**Problems to work on**
1) Can you write out the post on web strategists, starting with "The Web Strategist" and going on through "disparate enterprise intranet)"?
2) In the post on web strategists, which company departments are listed as internal customers before external vendors come up?
3) Could you rewrite the paragraph of the post on web strategists that begins "What’s a stakeholder?" in a shorter form, keeping its main facts?

**Document extract**
The Web Strategist deals with many internal customers
A Web Strategist is an web decision maker, in context of this blog, they are often within large corporations. They have internal customers that range from marketing, product teams, product marketing, support, PR, advertising, IT, and a plethora of external vendors. For many web strategists’ much of your effort won’t be dealing with users or your web team of developers and designers but with internal stakeholders. I’ve seen a lot of this when I was corporate web manager, and I’d guess that over 50% of my time was spent dealing with requests, problems, prioritization of internal stakeholders. (I managed an enterprise intranet, extranet, and aligned a disparate enterprise intranet)
Your internal customer: the stakeholder
What’s a stakeholder? someone who stands to benefit or lose from your direct actions, as a result, they are your internal customers. Stakeholders can make your life heaven or hell, from their requests, or to they way they give feedback to your management chain.

**Data shown**
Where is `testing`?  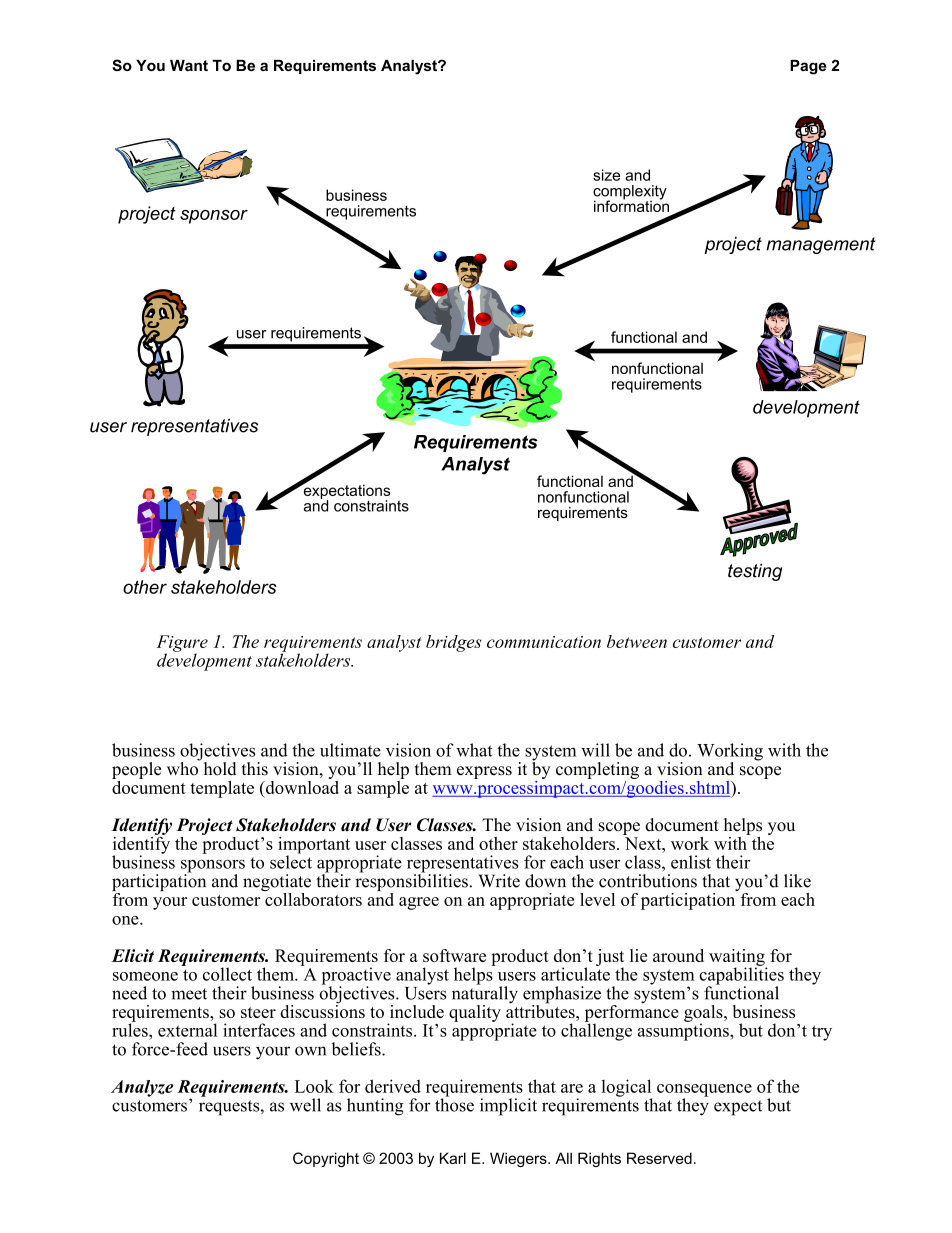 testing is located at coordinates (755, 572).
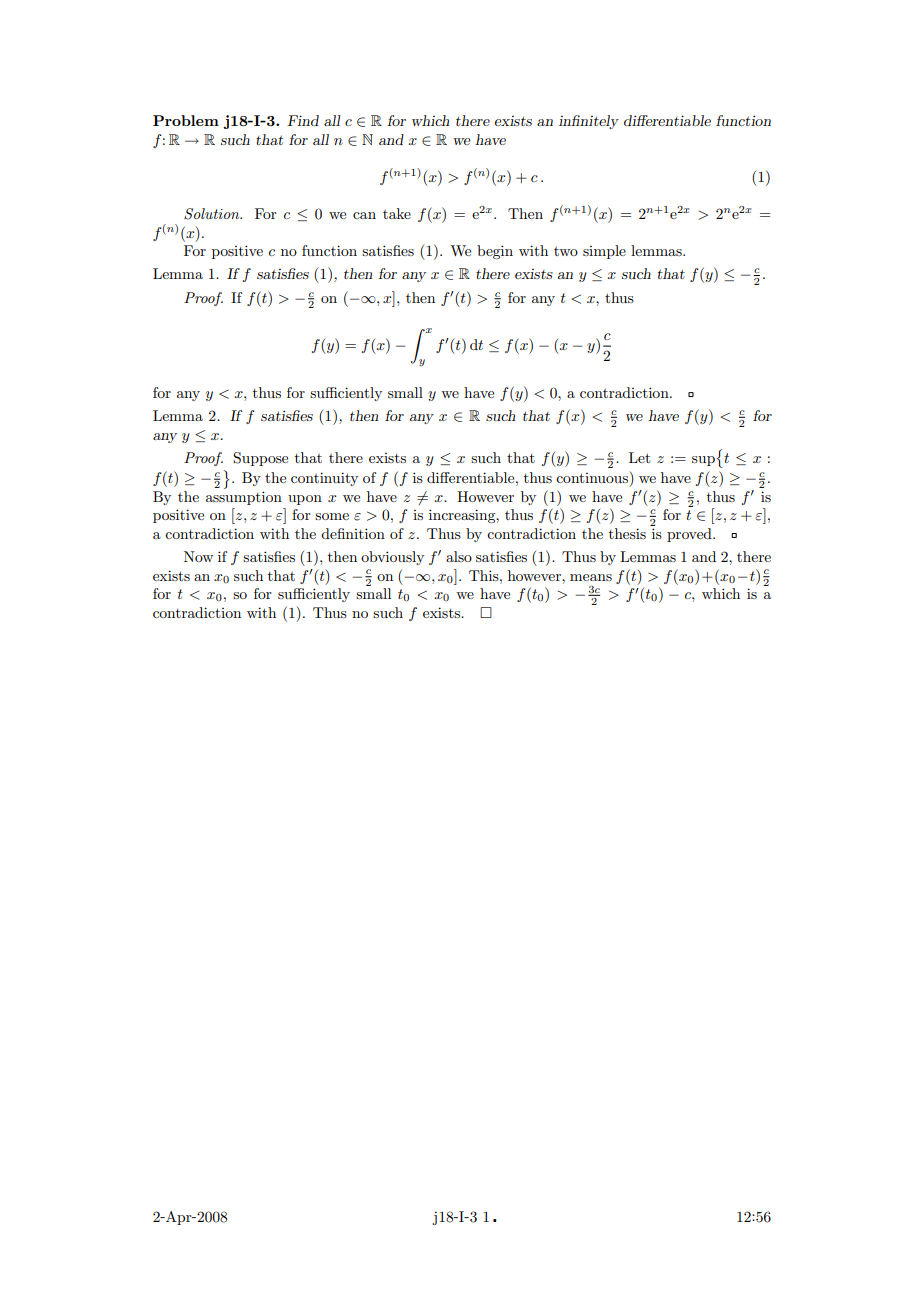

**Task-by-task solutions**
1)
The Web Strategist deals with many internal customers
A Web Strategist is an web decision maker, in context of this blog, they are often within large corporations. They have internal customers that range from marketing, product teams, product marketing, support, PR, advertising, IT, and a plethora of external vendors. For many web strategists’ much of your effort won’t be dealing with users or your web team of developers and designers but with internal stakeholders. I’ve seen a lot of this when I was corporate web manager, and I’d guess that over 50% of my time was spent dealing with requests, problems, prioritization of internal stakeholders. (I managed an enterprise intranet, extranet, and aligned a disparate enterprise intranet)

2)
- Marketing
- Product teams
- Product marketing
- Support
- PR
- Advertising
- IT

3) A stakeholder is anyone who stands to benefit or lose from your direct actions, which makes them your internal customer. Through their requests or the way they give feedback to your management chain, stakeholders can make your life heaven or hell.